Appellate Court Rules that Communications between Employer and Workers’ Compensation Carrier are Admissible in Retaliatory Discharge Claims

A little known fact about the Illinois Workers’ Compensation Act is that, in addition to providing workers’ compensation benefits for injured employees, it provides a separate right for employees to sue their employers for retaliatory discharge if they are terminated in retaliation for pursuing benefits after a work-related injury.  A recent Illinois Appellate Court decision regarding a retaliatory discharge claim, Holland v. Schwan’s Home Service, Inc., affirmed a jury verdict of $660,400.00 in compensatory damages and $3.6 million in punitive damages and illustrates that it is essential for Illinois employers to be aware of this aspect of the law.

In this case, the employee brought a retaliatory discharge claim against his previous employer asserting that he had been terminated in retaliation for pursuing his rights under the Illinois Workers’ Compensation Act. The Appellate Court also affirmed several evidentiary rulings that permitted the employee to admit the workers’ compensation carrier’s file regarding his claim into evidence.

The admission of the file was quite damaging to the employer as it contained records of correspondence between the employer and the carrier discussing the ability of the employer to terminate or replace the employee in light of the fact that he had exhausted his FMLA leave. This file also documented that the employee had been reprimanded by his employer for not attending physical therapy despite the fact that the physical therapy had not been approved by the insurance company. Further, these notes, presumably thought to be confidential by both the insurance carrier and the employer, reflected that a “WC specialist” employed by the insurance company sent an email to the handling adjuster stating, “get ready for a battle. His position has been reassigned, and he will be given 30 days to accept another position or he will be terminated.” The next day, the HR department notified the employee that he was not qualified to be employed at his pre-injury position based on his “performance, unreliability, and inability to perform essential job functions.” The employee was invited to reapply for another job with the employer, but not able to return to work until he had been accepted by the location general manager.
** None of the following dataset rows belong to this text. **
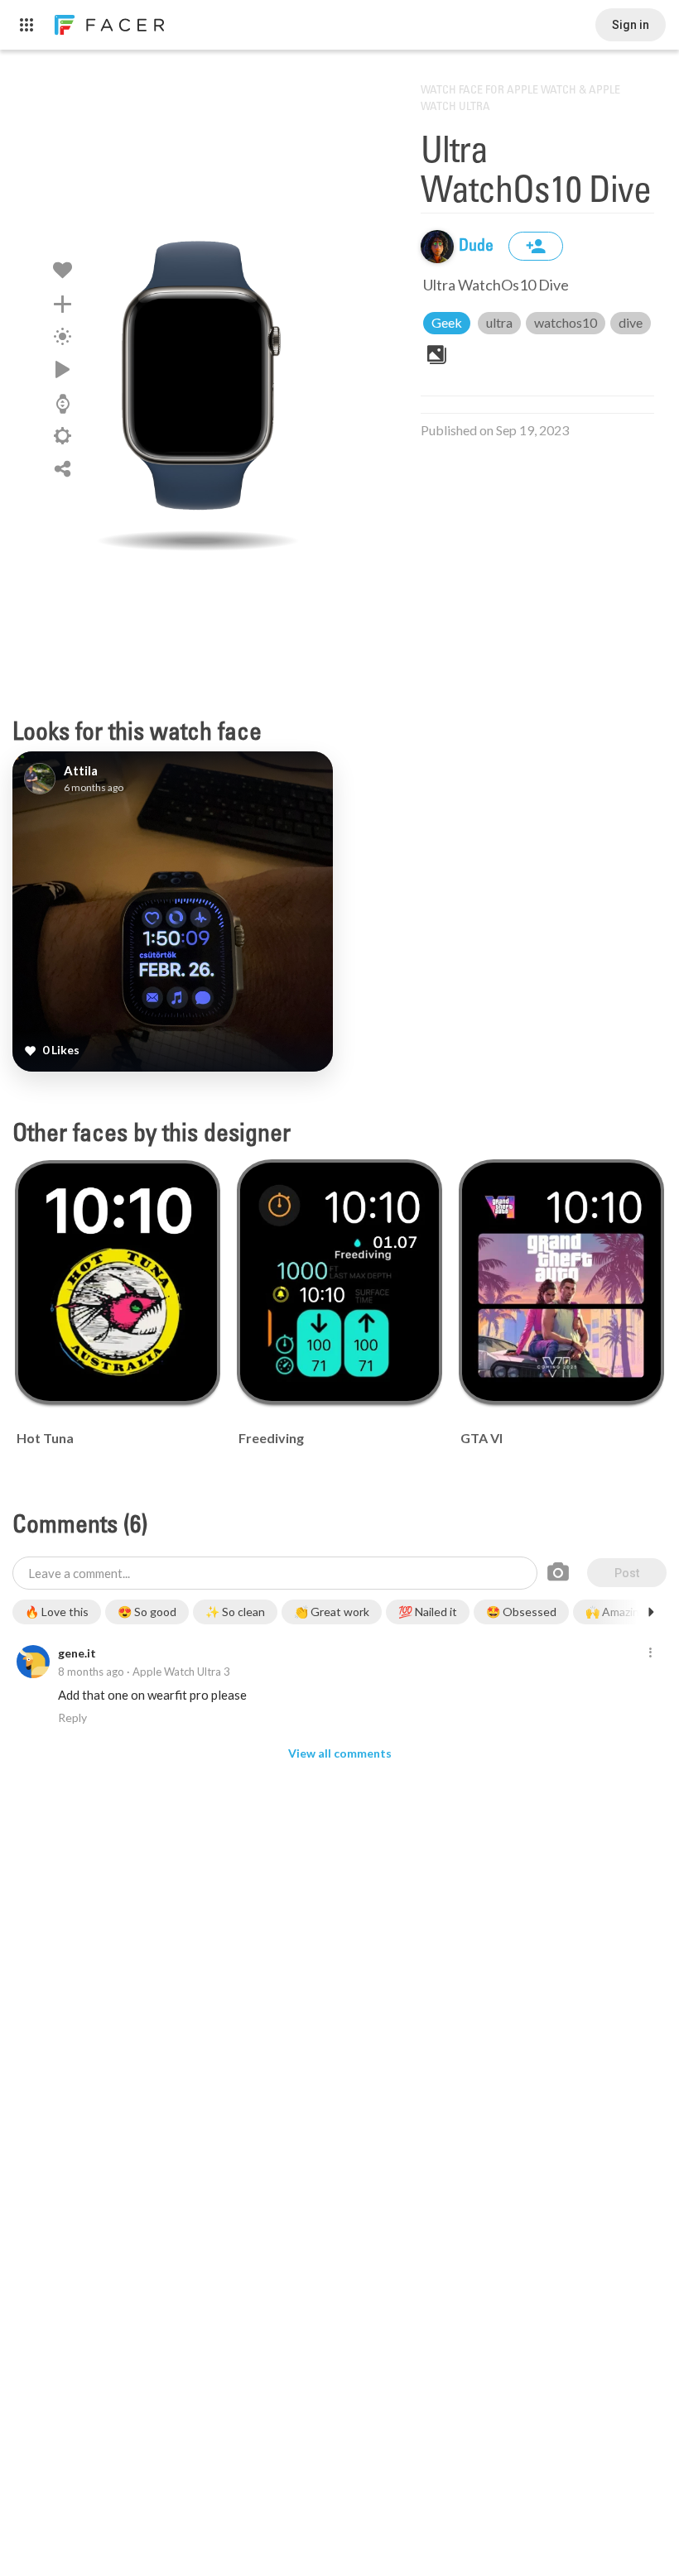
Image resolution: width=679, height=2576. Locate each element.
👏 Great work (331, 1612)
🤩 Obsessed (521, 1612)
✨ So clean (235, 1612)
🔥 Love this (57, 1612)
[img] (437, 246)
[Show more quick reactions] (650, 1612)
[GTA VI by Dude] (561, 1281)
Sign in (630, 24)
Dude (478, 246)
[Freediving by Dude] (339, 1281)
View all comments (340, 1753)
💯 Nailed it (427, 1612)
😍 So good (147, 1612)
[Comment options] (650, 1653)
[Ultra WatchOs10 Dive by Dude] (197, 376)
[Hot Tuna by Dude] (117, 1281)
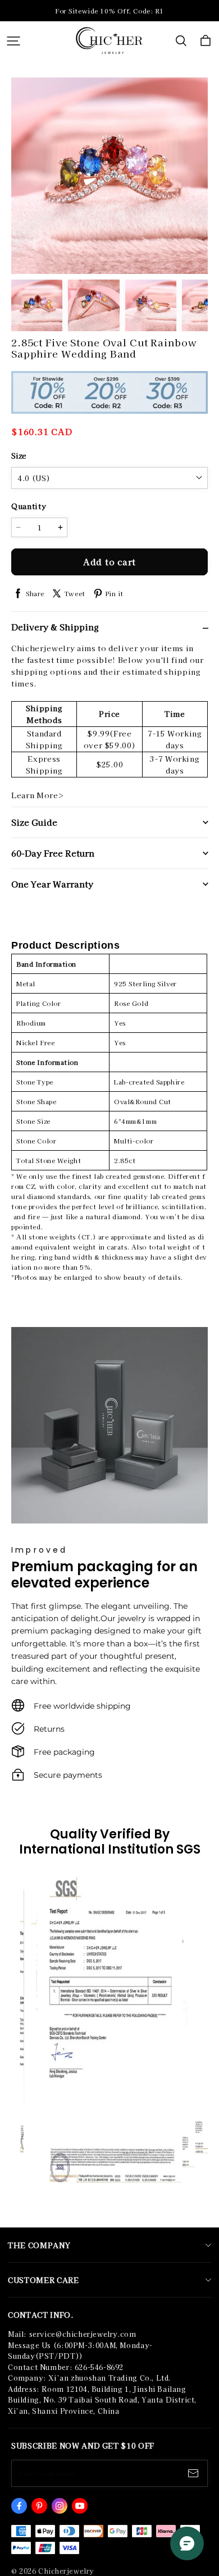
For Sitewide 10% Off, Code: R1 (109, 10)
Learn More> (37, 795)
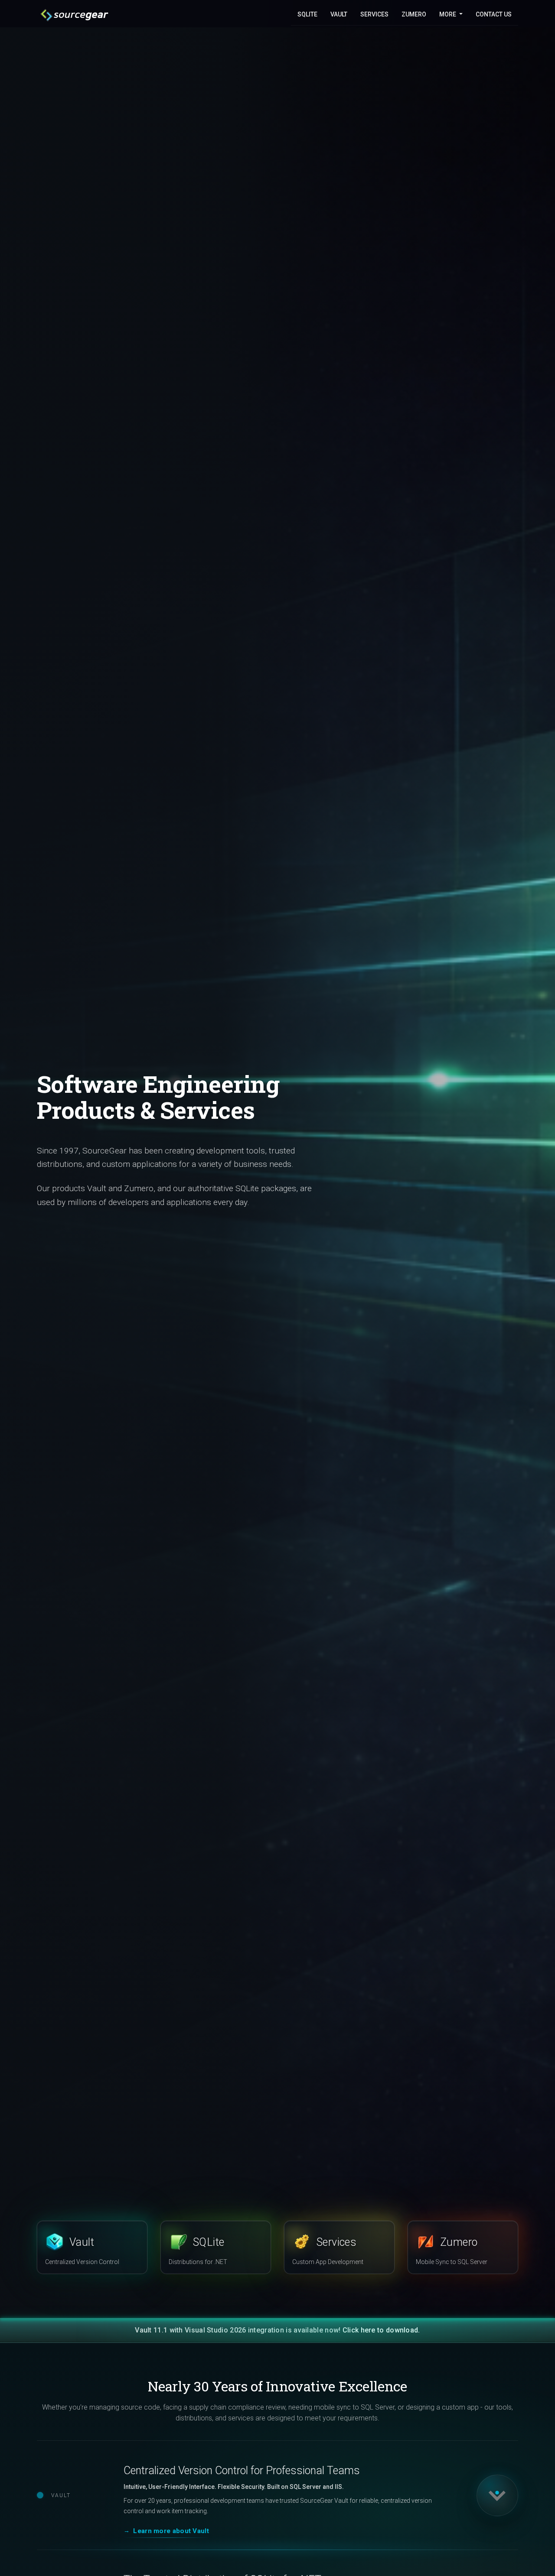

The facts presented at trial showed that the employee was contacted by the employer and advised that there was a job open that was only available to him. Shortly thereafter, the insurance company contacted the employee by mail, advised him that he had been released to full duty work by the IME, that his previous job had been reassigned, and that he would be considered to have resigned voluntarily unless he began the new job presented to him.

The employee did not respond and the insurance carrier informed him that he was being discharged for not returning to work approximately one month after the job was made available to him.

The Court found that the attorney-client privilege objection to the admissibility of the insurance carrier’s file was not applicable. The Court acknowledged that attorney-client privilege can extend to communications between the insurer and the insured, but only for those “communications that were made for the dominant purpose of transmitting it to an attorney for the protection of the interests of the insured.” Due to the fact that neither the employer nor their workers’ compensation carrier had disputed any aspect of the employee’s claim, the Court found that the purpose of the statements contained in the file were merely to administer the employee’s claim. Additionally, the Court ruled on the employer’s objection to the admission of the file on the basis that it was a business record that was made in anticipation of litigation. The Court ruled that, “However, there is no evidence in the record that the [insurance carrier’s] claim file was created in anticipation of litigation as opposed to in its regular course of business. The report had been made for the employer’s benefit and so it was reliable for statements admitted against Schwan’s interest.”

What does this mean for employers? In Illinois, the termination of an employee with a pending workers’ compensation case has always complicated the handling of the claim and, in many instances, increased the exposure for the payment of benefits. In the wake of the Holland case, employers should not only be aware that the termination of this type of employee can lead to significant monetary damages where it can be connected to the Workers’ Compensation claim, but that the communications between the employer and the insurance company regarding the claim can be used as evidence.